**ASSIGNED TASK**
Quote, word for word, only the lines running from the line with "Screen dimensions: 201x111" through the end of the listing. Leave out the pictures.

---+---

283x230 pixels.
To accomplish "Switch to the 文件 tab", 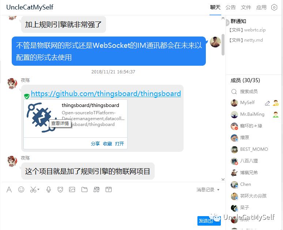I will tap(246, 7).
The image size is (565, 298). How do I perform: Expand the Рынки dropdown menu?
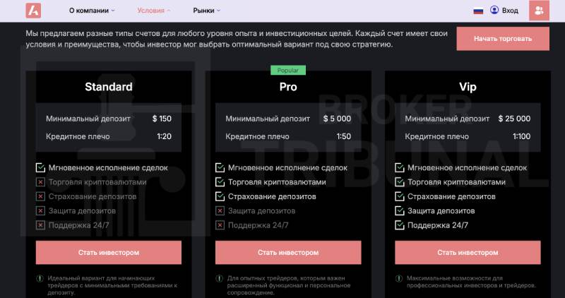point(206,11)
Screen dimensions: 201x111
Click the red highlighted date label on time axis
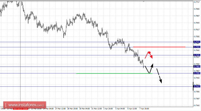[x=20, y=109]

---+---

**OUTPUT**
Screen dimensions: 201x111
Click the red highlighted date label on time axis
[x=20, y=109]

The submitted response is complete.